#### SUPPLIED DATA ####

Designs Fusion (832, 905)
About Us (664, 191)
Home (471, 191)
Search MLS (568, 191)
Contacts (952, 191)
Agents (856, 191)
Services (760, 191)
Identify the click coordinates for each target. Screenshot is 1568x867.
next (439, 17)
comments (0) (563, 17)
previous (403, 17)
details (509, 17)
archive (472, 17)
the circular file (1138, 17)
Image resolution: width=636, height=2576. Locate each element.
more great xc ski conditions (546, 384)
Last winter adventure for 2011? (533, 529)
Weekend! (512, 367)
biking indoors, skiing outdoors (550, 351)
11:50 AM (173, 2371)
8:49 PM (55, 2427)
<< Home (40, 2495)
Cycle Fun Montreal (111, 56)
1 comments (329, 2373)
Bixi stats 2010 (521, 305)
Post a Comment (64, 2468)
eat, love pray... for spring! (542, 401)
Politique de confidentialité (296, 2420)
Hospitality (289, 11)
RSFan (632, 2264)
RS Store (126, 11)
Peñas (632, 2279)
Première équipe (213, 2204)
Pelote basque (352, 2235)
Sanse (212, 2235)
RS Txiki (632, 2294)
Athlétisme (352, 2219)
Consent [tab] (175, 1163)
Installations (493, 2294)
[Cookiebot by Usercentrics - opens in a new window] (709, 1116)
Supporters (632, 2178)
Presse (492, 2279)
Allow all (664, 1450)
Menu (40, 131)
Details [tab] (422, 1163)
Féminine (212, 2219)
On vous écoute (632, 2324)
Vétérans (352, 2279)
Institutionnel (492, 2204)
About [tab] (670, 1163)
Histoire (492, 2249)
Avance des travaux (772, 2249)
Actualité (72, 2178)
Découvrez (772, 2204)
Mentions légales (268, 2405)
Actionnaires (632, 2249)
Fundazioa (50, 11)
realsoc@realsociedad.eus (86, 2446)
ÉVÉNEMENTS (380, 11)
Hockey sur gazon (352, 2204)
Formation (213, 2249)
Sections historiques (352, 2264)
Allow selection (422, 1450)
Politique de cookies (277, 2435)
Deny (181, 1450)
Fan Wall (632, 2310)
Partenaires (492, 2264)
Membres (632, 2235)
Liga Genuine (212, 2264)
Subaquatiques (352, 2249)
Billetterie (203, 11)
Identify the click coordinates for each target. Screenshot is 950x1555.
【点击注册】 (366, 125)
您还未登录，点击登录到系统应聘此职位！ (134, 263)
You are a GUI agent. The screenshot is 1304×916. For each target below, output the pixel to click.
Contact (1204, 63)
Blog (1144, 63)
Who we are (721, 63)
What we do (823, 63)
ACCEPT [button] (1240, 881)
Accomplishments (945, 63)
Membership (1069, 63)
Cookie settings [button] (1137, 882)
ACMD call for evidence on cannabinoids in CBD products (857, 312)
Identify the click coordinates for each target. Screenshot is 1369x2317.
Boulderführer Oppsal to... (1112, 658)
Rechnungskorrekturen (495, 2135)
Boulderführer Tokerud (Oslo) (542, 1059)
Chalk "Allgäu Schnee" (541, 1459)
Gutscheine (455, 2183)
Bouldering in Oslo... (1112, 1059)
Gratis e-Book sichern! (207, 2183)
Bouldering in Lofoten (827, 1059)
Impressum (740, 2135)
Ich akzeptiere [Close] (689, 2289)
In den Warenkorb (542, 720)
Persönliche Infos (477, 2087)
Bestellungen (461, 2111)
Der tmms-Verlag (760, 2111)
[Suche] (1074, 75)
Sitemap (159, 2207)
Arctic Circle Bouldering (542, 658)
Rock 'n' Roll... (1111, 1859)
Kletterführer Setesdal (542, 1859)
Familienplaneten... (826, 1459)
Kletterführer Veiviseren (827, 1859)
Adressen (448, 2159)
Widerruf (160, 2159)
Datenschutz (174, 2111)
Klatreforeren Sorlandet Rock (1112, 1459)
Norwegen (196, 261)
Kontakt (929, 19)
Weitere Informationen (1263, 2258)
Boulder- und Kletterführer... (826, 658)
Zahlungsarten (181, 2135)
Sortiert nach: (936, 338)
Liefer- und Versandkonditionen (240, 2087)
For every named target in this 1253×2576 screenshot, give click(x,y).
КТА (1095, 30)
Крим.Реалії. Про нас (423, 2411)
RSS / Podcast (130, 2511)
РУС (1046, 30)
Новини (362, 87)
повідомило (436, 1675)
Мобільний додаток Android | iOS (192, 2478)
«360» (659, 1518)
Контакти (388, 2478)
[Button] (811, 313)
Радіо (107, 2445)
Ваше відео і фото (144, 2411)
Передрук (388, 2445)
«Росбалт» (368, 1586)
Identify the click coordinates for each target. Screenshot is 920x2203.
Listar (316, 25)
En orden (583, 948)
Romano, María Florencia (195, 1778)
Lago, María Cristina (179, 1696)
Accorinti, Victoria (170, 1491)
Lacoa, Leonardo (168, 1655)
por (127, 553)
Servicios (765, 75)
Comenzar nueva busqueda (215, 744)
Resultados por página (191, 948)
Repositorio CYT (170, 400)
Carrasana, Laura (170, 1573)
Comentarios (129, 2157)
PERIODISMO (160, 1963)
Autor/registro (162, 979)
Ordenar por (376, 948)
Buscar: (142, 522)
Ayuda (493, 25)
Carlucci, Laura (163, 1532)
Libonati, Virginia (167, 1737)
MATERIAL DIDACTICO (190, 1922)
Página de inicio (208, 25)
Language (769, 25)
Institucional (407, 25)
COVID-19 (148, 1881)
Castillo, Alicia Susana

####

Return the items unchanged, from the first line of the items up to and including the line that contains "Bixi stats 2010 (521, 305)".

ANSWER —
Designs Fusion (832, 905)
About Us (664, 191)
Home (471, 191)
Search MLS (568, 191)
Contacts (952, 191)
Agents (856, 191)
Services (760, 191)
Identify the click coordinates for each target. Screenshot is 1568x867.
next (439, 17)
comments (0) (563, 17)
previous (403, 17)
details (509, 17)
archive (472, 17)
the circular file (1138, 17)
Image resolution: width=636, height=2576. Locate each element.
more great xc ski conditions (546, 384)
Last winter adventure for 2011? (533, 529)
Weekend! (512, 367)
biking indoors, skiing outdoors (550, 351)
11:50 AM (173, 2371)
8:49 PM (55, 2427)
<< Home (40, 2495)
Cycle Fun Montreal (111, 56)
1 comments (329, 2373)
Bixi stats 2010 (521, 305)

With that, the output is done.